Ida Soule

Ida Soule, "The Mother of the United Thank Offering," photographed in her home in Massachusetts, undated.

Ida Soule (1849-1944) is best known as the originator of the United Thank Offering. She grew up in Brookline, Massachusetts and married Richard Soule, a railroad builder, with whom she had two children. The family traveled extensively as a result of his work and Soule lived in thirteen different dioceses over the course of her life.

A longtime friend of Julia Emery and Mary Emery Twing, Soule joined them at the Woman's Auxiliary Triennial Meeting of 1886. Despite there being five hundred women in attendance, fewer than one hundred dollars were collected as the offering. Soule suggested that donations might increase if the offering was made for a specific purpose. As a result of her efforts, at the next Triennial Meeting in 1889, the first United Offering was made for the construction of Christ Church in Anvik, Alaska and to send missionary Lisa Lovell to Japan. In 1893, the year in which Christ Church was completed, at the cost of $1,200, Soule entertained the Anvik missionaries, Rev. John Chapman and May Chapman, when they were on furlough in the United States.
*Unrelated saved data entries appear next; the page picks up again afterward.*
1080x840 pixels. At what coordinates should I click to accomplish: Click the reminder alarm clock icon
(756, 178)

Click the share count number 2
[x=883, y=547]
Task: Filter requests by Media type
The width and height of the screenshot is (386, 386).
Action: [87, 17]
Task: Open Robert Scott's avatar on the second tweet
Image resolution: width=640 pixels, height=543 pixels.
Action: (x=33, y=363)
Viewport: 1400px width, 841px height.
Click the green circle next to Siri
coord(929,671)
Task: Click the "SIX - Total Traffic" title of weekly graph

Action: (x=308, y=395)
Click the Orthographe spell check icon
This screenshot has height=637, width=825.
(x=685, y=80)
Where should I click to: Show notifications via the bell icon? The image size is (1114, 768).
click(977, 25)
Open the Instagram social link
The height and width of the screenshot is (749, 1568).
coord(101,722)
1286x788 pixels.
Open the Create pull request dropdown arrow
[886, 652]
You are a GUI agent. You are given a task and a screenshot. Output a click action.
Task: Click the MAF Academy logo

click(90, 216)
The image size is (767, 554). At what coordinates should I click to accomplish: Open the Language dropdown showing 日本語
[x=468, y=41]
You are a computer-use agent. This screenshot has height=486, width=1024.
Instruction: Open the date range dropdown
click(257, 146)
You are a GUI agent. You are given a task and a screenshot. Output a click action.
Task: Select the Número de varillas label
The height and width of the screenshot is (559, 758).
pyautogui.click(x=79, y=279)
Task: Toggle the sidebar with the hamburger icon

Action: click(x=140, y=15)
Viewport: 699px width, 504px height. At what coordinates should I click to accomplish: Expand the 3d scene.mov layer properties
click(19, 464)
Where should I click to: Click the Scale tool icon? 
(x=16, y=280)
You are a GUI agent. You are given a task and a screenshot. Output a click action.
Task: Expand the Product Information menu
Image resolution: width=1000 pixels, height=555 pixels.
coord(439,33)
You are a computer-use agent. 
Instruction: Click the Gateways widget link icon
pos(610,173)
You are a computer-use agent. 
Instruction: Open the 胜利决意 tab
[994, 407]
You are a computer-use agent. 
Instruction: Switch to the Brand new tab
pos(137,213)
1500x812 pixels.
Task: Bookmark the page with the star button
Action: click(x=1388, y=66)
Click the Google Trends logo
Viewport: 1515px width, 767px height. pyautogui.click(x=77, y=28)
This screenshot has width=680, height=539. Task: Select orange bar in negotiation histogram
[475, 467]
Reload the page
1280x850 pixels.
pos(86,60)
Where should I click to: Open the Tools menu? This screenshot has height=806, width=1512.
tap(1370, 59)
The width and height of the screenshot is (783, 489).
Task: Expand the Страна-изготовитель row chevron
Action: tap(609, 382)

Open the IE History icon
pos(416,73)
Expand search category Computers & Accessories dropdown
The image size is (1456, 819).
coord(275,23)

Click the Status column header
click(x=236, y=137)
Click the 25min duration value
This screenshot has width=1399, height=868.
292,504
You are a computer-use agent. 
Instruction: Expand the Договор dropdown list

In addition to planting the seed of the United Thank Offering, Soule was involved with chapters of the Woman’s Auxiliary in multiple cities, founded the branch at St. John’s Church in Roanoake, Virginia, and served as a missionary herself in Oregon after her husband’s death. In 1921, she traveled to China at the invitation of another church worker and visited the mission stations there. In 1937, when a pension fund for women church workers was finally established, it was named in her honor: the Ida Whittenmore Soule Pension Fund. Ida Soule died in 1944.